The badly written sign got things off to an inflammatory start with a remarkably dehumanising question in which complex, multifaceted individuals are reduced to a particular set of apparently distasteful political beliefs: “What is a TERF [a derogatory term which stands for ‘trans-exclusionary radical feminists’]?” “TERF ideology”, the sign went on to explain, “is a specific form of transphobia. The primary TERF assertion is that trans women are not women, and accordingly have no place in women’s spaces. This ideology also affects trans men, as TERF’s assert [sic] that people assigned female at birth, but identify as male [sic], shouldn’t be allowed into women’s spaces either.”
The sign added that ICMP had a “zero-tolerance” approach to TERFs, before helpfully providing a QR code so students could use their smartphones to report delinquent peers to an official ‘Report and Support’ university complaints website. As the philosopher Kathleen Stock wryly remarked on Twitter: “Witch hunts have QR codes now. Find the witch, use the QR code, ‘report and support’. Modern life is wonderful, isn’t it?”
Thankfully, ICMP has since removed the sign and chief executive Paul Kirkham has issued an apology on its website, admitting “we got it wrong”.
Now might be a good time for Mr Kirkham and his colleagues in ICMP’s senior leadership team to reflect on the legal implications of the judgement handed down in Maya Forstater’s recent employment appeal tribunal.

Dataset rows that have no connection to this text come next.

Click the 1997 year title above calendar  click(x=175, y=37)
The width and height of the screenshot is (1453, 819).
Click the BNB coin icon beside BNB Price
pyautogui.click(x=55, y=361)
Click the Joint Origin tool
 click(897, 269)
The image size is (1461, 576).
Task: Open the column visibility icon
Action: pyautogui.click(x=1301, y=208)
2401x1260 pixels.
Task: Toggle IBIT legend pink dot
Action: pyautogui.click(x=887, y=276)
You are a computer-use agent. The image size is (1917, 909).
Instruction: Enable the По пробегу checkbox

Ms Forstater lost her job after posting a series of tweets in which she set out her ‘gender critical’ — or as ICMP might put it, “TERF” — beliefs that someone’s sex is biological and immutable and should not be conflated with their gender identity.
It was in a test case at the Employment Tribunal back in 2019 that Maya first attempted to establish that her tweets should be protected under the Equality Act 2010. Employment judge James Tayler ruled against Maya, saying such views — that sex is binary and immutable — were not “worthy of respect in a democratic society” (Critic).
Undeterred, Forstater appealed this judgement in the Employment Appeal Tribunal, where High Court judge Mr Justice Choudhury ruled that the judgment handed down by the original tribunal had “erred in law” and promptly sent the case back to the Employment Tribunal to decide whether the claim had been proved on the facts.
The significance of that ruling was wide-ranging because Mr Justice Choudhury carefully enunciated the proper parameters for the exercise of free speech in a democratic society, making clear that even if a belief has the potential to “offend, shock, or disturb” that is not enough for it to be deprived of protection under the Equality Act, which designates “religion or belief” as a protected characteristic (Times, Guardian).
Maya’s original case then went back to the Employment Tribunal so it could be reconsidered in light of the fact that gender critical beliefs are protected. Then, earlier this year, the Tribunal ruled that Maya’s employer had breached employment law by discriminating against Forstater in virtue of her possession of certain protected characteristic, i.e., her gender critical beliefs.
The ruling stated that gender-critical beliefs, including the belief that sex is immutable and not to be conflated with gender identity, was a protected philosophical belief. As Ms Forstater pointed out in a statement published after the judgement, her case “matters for everyone who believes in the importance of truth and free speech”. We are all “free to believe whatever we wish”, she added. “What we are not free to do is compel others to believe the same thing, to silence those who disagree with us or to force others to deny reality.”